De filho amado e esperado, Jack tem seu reinado comprometido com a chegada do irmão Steve. A sanha inicial à vinda do irmão logo dá lugar ao companheirismo. Sentimento que se dissolve em raiva cada vez que Jack se sente cobrado indevidamente pelo seu pai, o rígido Sr. O´Brien (Brad Pitt).
É primordial estabelecer um cuidado redobrado nessa etapa infantil. Como a criança encara a chegada do irmão? A perda do lugar no berço, da atenção exclusiva da mãe, como se o afeto diminuísse em altura para fazer o intruso crescer.
Malick expõe essa relação com clareza, nos momentos em que o irmão mais velho fere o mais jovem e, depois, arrependido, pede que o menor lhe bata. Ainda que reserve a alegria para dividir nas brincadeiras, que são evocadas recorrentemente, sobretudo dos três irmãos com a mãe amorosa (Jessica Chastain é a Sra. O´Brien), ora lendo para os meninos, ora os empurrando num balanço, amor e ódio sustentam o sujeito de modo pendular.
Uma das frases dirigida à mãe, “qual dos três você ama mais?”, evidencia a disputa. É certo que todas as mães já foram emparedadas por essa questão, exceção às de filho único. A seara edípica na qual somos enredados se sobressai no drama.
O filho tritura as emoções conflitantes diante da figura paterna, tem pensamentos que o levam ao desespero. Ao ver o pai consertando o carro, Jack entende que seria fácil um parricídio apenas puxando a alavanca do equipamento que mantinha o veículo suspenso.
O menino também se sente confuso ao vislumbrar a mãe de lingerie pelo quarto. É tomado por um descontrole, rouba uma peça íntima de uma vizinha adolescente. O que está reprimido é o que dói.
Desejar a morte do pai, desejar a morte do irmão. Amar uma mãe de maneira terna e ao mesmo tempo sensual. E se os desejos se tornarem realidade? Jack se questiona.
Como conciliar o conflito psíquico?
Na cabeça de um adolescente borbulham porques, geralmente uma tentativa de rejeitar o corpo físico alterado sem que o avanço emocional opere na mesma velocidade. Se aplacar uma dor e uma angústia as quais não se sabe nomear já é duro para quem já empilha rugas, imagine a um jovem.

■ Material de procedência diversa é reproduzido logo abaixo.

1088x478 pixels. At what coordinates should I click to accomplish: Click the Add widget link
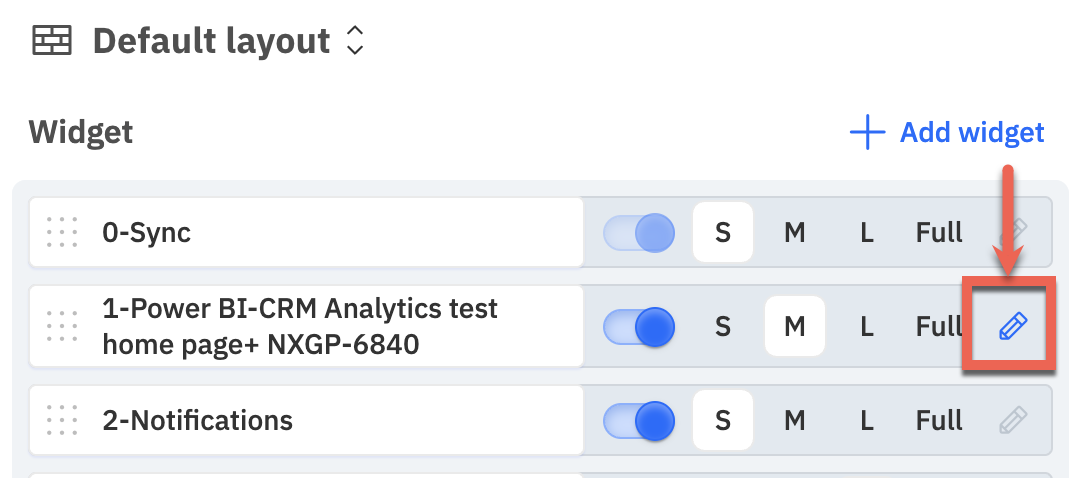971,132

Quando a morte se aproxima, coloca em xeque toda fé cristã de Jack. Desmorona ali sua crendice de que a maldade só ataca quem a procura. Começa seu enfrentamento com a certeza e obsessão paterna pelo perfeccionismo.
Porém, nada é mais devastador do que a perda de Steve, morto aos 19 anos. A mãe desaba, o pai encara outro luto (somado à perda do emprego, à mudança de casa, abriu mão do sonho de ser um pianista para assumir a família e o american way of life). A morte que confronta a religiosidade dessa vida. Desacreditar seria confessar seu pecado.
Malick faz com que viajemos na evolução do planeta, desde a era dos dinossauros, passando por músicas e imagens belíssimas até alcançar Jack em gestação – ele é arremessado metaforicamente no parto a partir de uma casa submersa rumo à superfície, ao viver, essa indefinição. Um filme indispensável, que não traz respostas, apenas nos deixa uma pista, a de que temos uma escolha: a vida pela graça ou pela natureza.